The US — dispensable or indispensable | By Naveed Aman Khan


The US — dispensable or indispensable

THE US-made Afghan disaster has become the butt of the joke the world over.

The USA took four presidents, thousands of lives, trillions of dollars and 20 years to replace the Taliban with the Taliban.

It seems the United States foreign policy establishment is finally coming to grips with the idea that these exhausting, expensive wars in the Greater Middle East are not only costly $6.4 trillion and counting but are also weakening US economy and standing in the world, especially vis-a-vis its strategic competitors, China and Russia.

The US and Afghanistan seem to be curbing their ambitions, lowering their expectations and moderating their positions after the two decades long war, which left Afghanistan in a disastrous limbo.

The war and the US occupation has ended and the dust is finally settling in Afghanistan. What the future holds for the Afghan nation or for the main protagonists, the US and the Taliban?

Now have the curtains of death been closed on the theatre of Afghanistan? What lessons has US learned from two decades of war and occupation in Afghanistan? Withdrawal of US and NATO forces from Afghanistan was the right decision of former President Donald Trump, putting an end to US longest war.

The withdrawal of troops should have been completed few months after the assassination of Usama Bin Laden in Abbottabad. Post assassination of Usama the US and the NATO unnecessarily stayed for one more decade in Afghanistan.

The Americans have gone tired of wars as are the Afghans. Both of the nations supported the withdrawal from Afghanistan.

Post fall of Kabul the humiliating scenes in Kabul will definitely deepen the public resentment for future global escapades.

Why and how the US had gone wrong in Afghanistan, from strategy, planning and timelines to spending and oversight? America did not learn lessons from Vietnam War but it should learn the lessons from Afghanistan war before going off on another foreign adventure. The most important lesson of all is avoiding wars of choice altogether and at all costs.

In Afghanistan, it is maintaining the right to act preemptively, and at will, against any emerging threats, real or perceived.

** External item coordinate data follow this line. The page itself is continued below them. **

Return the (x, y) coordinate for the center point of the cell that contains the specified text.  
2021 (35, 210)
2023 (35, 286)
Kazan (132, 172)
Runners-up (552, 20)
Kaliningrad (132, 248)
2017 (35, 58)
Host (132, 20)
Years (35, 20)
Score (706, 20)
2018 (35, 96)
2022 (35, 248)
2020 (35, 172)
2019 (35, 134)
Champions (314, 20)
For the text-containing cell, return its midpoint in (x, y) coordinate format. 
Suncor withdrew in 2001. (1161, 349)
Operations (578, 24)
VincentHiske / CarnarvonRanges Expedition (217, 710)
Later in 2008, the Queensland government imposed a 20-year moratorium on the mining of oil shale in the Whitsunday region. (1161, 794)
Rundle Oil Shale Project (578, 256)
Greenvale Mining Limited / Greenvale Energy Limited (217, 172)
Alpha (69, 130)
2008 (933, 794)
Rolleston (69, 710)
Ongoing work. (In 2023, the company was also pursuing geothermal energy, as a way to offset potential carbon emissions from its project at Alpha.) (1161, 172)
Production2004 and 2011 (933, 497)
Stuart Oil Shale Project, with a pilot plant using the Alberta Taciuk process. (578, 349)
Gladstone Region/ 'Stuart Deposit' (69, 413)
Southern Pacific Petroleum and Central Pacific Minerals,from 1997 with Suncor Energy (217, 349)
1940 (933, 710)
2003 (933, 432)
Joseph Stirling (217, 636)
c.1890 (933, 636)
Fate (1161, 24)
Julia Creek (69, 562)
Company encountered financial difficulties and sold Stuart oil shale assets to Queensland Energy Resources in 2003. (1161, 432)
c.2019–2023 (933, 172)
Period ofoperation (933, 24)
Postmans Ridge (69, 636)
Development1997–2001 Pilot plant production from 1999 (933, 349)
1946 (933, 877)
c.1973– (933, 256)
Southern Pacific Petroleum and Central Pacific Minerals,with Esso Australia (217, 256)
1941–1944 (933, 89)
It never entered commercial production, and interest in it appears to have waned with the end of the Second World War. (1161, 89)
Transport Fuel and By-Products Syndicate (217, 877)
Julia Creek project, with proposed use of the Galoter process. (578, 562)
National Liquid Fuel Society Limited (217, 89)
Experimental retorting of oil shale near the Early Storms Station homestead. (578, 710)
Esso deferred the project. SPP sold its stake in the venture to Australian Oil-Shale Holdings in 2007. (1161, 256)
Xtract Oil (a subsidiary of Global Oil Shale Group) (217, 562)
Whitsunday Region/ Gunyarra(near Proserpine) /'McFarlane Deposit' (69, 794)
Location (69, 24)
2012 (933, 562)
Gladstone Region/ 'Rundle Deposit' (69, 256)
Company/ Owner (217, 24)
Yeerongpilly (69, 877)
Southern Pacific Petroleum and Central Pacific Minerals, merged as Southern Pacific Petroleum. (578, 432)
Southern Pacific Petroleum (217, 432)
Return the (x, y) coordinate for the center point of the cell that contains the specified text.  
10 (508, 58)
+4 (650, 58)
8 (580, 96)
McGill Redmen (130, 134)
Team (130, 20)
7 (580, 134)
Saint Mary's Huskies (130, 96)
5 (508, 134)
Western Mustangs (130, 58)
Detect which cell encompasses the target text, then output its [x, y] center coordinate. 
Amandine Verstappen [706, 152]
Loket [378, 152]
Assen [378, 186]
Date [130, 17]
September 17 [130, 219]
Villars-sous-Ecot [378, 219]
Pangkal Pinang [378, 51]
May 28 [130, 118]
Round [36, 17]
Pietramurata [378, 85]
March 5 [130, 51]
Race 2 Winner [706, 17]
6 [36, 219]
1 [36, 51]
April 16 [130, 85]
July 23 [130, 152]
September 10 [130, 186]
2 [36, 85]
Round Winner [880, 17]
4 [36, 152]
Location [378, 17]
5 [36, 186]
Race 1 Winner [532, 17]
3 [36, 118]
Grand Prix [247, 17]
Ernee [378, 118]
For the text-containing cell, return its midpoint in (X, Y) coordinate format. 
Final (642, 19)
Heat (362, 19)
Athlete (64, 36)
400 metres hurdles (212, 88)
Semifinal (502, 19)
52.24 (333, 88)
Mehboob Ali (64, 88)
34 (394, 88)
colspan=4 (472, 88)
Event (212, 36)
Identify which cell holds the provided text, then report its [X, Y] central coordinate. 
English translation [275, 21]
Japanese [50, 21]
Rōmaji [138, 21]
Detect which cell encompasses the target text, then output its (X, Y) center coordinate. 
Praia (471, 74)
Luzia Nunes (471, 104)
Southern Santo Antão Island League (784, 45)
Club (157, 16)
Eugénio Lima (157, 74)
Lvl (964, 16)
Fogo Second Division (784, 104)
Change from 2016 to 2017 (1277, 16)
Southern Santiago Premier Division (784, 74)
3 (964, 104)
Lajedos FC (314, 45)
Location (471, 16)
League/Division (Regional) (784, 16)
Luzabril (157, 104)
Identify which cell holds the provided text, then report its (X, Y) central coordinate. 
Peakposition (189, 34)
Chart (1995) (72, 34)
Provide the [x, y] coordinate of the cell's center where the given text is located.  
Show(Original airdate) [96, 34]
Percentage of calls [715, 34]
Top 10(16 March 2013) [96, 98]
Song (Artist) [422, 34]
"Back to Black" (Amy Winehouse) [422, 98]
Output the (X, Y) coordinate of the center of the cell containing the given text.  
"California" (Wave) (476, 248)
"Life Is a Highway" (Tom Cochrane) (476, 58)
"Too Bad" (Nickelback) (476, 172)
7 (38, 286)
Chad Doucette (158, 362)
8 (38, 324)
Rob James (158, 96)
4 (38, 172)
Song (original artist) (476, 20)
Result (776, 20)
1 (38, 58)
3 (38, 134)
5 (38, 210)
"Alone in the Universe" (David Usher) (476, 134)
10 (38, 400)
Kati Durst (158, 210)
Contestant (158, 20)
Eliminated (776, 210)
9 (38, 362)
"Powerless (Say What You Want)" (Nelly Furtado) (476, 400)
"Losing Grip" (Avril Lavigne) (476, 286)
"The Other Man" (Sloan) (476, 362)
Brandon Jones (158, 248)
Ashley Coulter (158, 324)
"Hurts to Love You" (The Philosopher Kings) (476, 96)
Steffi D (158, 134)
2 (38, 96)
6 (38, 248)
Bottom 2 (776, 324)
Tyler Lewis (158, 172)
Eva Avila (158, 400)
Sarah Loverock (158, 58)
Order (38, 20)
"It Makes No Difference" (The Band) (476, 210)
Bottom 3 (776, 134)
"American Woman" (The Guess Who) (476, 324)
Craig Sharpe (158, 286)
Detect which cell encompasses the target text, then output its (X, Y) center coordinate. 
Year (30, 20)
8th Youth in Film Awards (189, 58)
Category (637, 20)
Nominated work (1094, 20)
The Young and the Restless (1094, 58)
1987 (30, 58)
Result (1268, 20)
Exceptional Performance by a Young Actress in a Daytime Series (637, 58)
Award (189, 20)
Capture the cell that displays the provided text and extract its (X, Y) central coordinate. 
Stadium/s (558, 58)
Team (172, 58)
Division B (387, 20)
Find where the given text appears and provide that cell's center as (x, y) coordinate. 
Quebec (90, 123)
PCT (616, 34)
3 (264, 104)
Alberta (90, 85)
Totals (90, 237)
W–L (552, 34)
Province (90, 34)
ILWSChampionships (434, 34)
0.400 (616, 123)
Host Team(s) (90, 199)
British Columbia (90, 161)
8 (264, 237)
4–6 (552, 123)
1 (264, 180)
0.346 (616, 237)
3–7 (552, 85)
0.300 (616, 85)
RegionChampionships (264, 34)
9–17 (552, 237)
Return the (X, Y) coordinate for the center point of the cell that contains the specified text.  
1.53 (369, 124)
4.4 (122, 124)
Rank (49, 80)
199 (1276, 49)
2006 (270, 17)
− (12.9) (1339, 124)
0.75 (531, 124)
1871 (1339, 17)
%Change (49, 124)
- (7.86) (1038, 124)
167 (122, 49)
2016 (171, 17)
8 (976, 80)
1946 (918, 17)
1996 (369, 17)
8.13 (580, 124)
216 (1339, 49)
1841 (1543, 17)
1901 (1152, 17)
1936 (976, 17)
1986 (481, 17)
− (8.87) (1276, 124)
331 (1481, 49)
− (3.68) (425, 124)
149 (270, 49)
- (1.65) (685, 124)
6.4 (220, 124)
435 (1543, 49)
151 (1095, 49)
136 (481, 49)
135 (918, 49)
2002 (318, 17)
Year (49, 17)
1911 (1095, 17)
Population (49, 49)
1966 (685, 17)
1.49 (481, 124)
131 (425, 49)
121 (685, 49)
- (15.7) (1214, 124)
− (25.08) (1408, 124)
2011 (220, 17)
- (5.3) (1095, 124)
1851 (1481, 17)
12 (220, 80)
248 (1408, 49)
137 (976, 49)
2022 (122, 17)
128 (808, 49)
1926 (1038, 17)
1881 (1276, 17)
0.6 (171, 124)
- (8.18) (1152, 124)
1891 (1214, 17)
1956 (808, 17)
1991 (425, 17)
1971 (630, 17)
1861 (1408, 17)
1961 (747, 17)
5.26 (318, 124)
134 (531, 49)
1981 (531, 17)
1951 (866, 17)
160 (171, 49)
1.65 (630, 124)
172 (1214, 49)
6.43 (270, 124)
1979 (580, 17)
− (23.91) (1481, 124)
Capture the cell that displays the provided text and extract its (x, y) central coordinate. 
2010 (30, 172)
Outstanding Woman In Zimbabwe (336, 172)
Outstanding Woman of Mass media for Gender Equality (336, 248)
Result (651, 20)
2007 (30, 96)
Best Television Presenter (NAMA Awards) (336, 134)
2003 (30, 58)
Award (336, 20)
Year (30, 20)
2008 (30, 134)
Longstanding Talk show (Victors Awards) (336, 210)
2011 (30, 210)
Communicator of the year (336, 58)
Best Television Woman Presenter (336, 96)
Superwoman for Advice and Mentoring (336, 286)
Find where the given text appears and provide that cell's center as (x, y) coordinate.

In fact, US has defended withdrawal from Afghanistan on the basis that they do not need to be on the ground in order to act when needed, just as they do in other parts of the region.

As US tries to steer away from major troop deployments and nation-building missions, it is doubling down on its infamous global war on terror through drone bombings, covert operations, etc in the Middle East and South East Asia.

The Joe Biden Administration might have given in on the counter insurgency front, but it has not given up counter terrorism operations.

It is expected that the US may want to avoid foreign entanglements for at least the foreseeable future and, instead, try to recover some of its lost credibility by acting less recklessly when faced with similar security challenges. But then again, old habits die hard.

To avoid unnecessary escalation, US will try to influence the behaviour of the Taliban in a way that limits or prevents the emergence of future threats to US interests by working closely with Afghanistan’s neighbours, notably Pakistan and Iran, and other regional actors like Turkey, Qatar and Saudi Arabia.

Despite its repeated debacles, the US remains the world’s richest, most powerful nation with enormous leverage at its disposal.

President Joe Biden’s reviewed and rational strategy on Afghanistan is in the best interest of the US.

How receptive are the Taliban to US and Western pressure and how will they rule Afghanistan? Initial Taliban statements and behaviour signal a certain pragmatism, willingness to compromise and a realisation that the country, especially Pakistan which has quintupled to five million inhabitants, has somewhat transformed since 2001.

Taliban have won a decisive victory, but they do not want to be isolated once again as they were when they first ruled in the late 1990s. That is why the Taliban have opened dialogue with China, in order to win its recognition and aid.

China is undertaking huge infrastructural works in Pakistan, Iran and other Asian nations, as part of its strategic Belt and Road Initiative, to replace the US as Asia’s leading power.

The Taliban has granted amnesty to all and appealed civil servants and soldiers of the Ashraf Ghani regime to join its armed forces.

Taliban leaders are repeatedly saying of forming coalition government and allow girls to go to school and women to stay in their jobs, as long as they are veiled.

Judging by their most recent declarations and by their coordination with the US evacuating forces in Kabul, the Taliban leaders want to continue dialogue with the US, seeking de facto recognition and aid from Western nations and institutions, knowing all too well the country can’t be stabilised without foreign assistance.

All of this will have important repercussions on other Islamist groups that have been inspired by the Taliban victory, creating a new vicious cycle of attacks and counterattacks.

If the Taliban fails to transform into a functioning government and instead rules like a vengeful armed uprising, expect the likes of Iran and Pakistan to intervene directly or through disaffected tribal and ethnic groups.

America, the self-declared indispensable nation, has once again proven, at a high cost for itself and the world, to be utterly dispensable.

Twenty years after US invaded Afghanistan and later Iraq with the ambition to transform the entire region to its liking, one has to wonder who transformed whom.

—The writer, based in Islamabad, is book ambassador, columnist and author of several books.